= O que fazer =
1/ Atualize o texto sobre a dívida africana: comece nas palavras "Oito antigos líderes" e pare depois de "arquitectura financeira mundial.", trocando "líderes africanos" por "chefes de Estado africanos".
2/ Prossiga o texto sobre a dívida africana a partir do ponto em que termina.

= Excerto do texto =
◇ ◇ ◇ ◇

LÍDERES (MUITO) FRACOS DINAMITAM ÁFRICA

Oito antigos líderes africanos lançaram uma iniciativa para aliviar a crise da dívida que está a sufocar dezenas de países do continente e do sul global, enquanto crescem os apelos à reforma da arquitectura financeira mundial.

O antigo Presidente nigeriano, Olusegun Obasanjo, diz que “estamos preocupados com a questão da dívida. O que ela faz é asfixiar o desenvolvimento e o dinheiro que deveria ter ido para áreas essenciais do bem-estar humano e do desenvolvimento, educação, saúde, nutrição, é dado para pagar uma dívida que parece interminável”.

◇ ◇ ◇ ◇

= Registos de dados =

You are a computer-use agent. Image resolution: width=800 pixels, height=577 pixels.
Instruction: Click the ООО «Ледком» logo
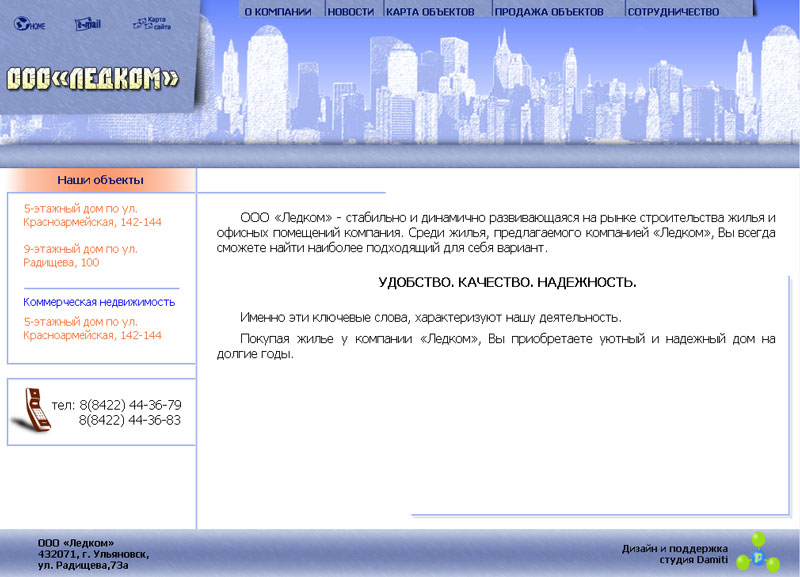coord(95,78)
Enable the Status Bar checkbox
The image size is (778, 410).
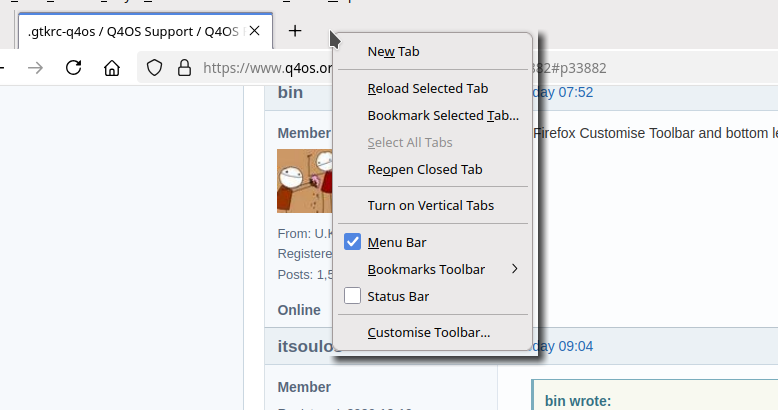[352, 296]
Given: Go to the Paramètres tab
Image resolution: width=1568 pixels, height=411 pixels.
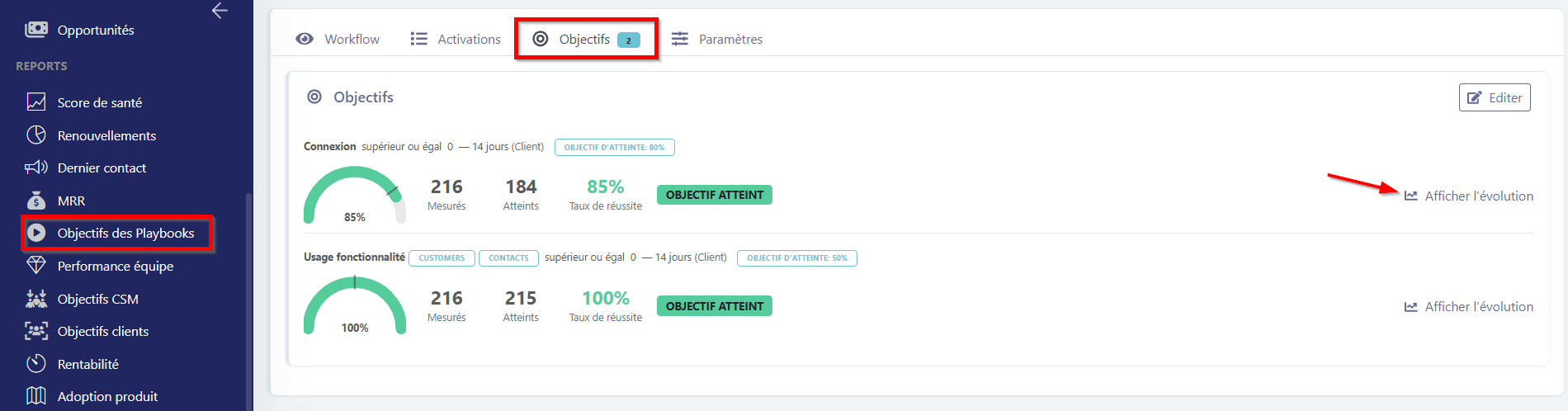Looking at the screenshot, I should [x=717, y=39].
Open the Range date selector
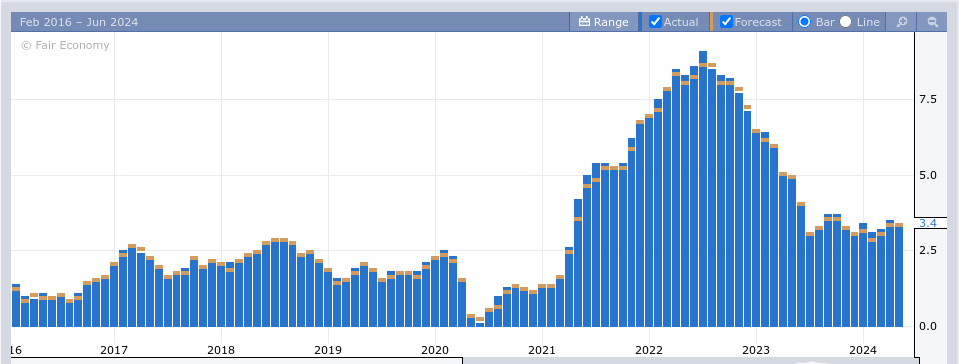 point(604,22)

◇ ◇ ◇ ◇

= Respostas dadas =
1/
Oito antigos chefes de Estado africanos lançaram uma iniciativa para aliviar a crise da dívida que está a sufocar dezenas de países do continente e do sul global, enquanto crescem os apelos à reforma da arquitectura financeira mundial.

2/
O antigo dirigente falava numa conferência de imprensa à margem da primeira reunião dos ministros das Finanças e dos governadores dos bancos centrais do G20, sob a presidência sul-africana do grupo de países desenvolvidos e emergentes, que decorreu na Cidade do Cabo, no sudoeste da África.

“E não estamos a falar apenas em nome de África, estamos a falar em nome de todos os países em desenvolvimento do mundo, na América Latina, nas Caraíbas, na Ásia, onde este alívio (da dívida) é necessário”, afirmou Obasanjo.

A ele juntam-se os antigos presidentes do Senegal (Macky Sall), do Maláui (Joyce Banda), da Tanzânia (Jakaya Kikwete), das Maurícias (Ameenah Gurib-Fakim) e do Gana (Nana Akufo-Addo) na promoção da chamada Iniciativa dos Líderes Africanos para o Alívio da Dívida.

O antigo primeiro-ministro da Etiópia, Hailemariam Desalegn, e o antigo vice-Presidente da Nigéria, Yemi Obasanjo, também assinaram o documento.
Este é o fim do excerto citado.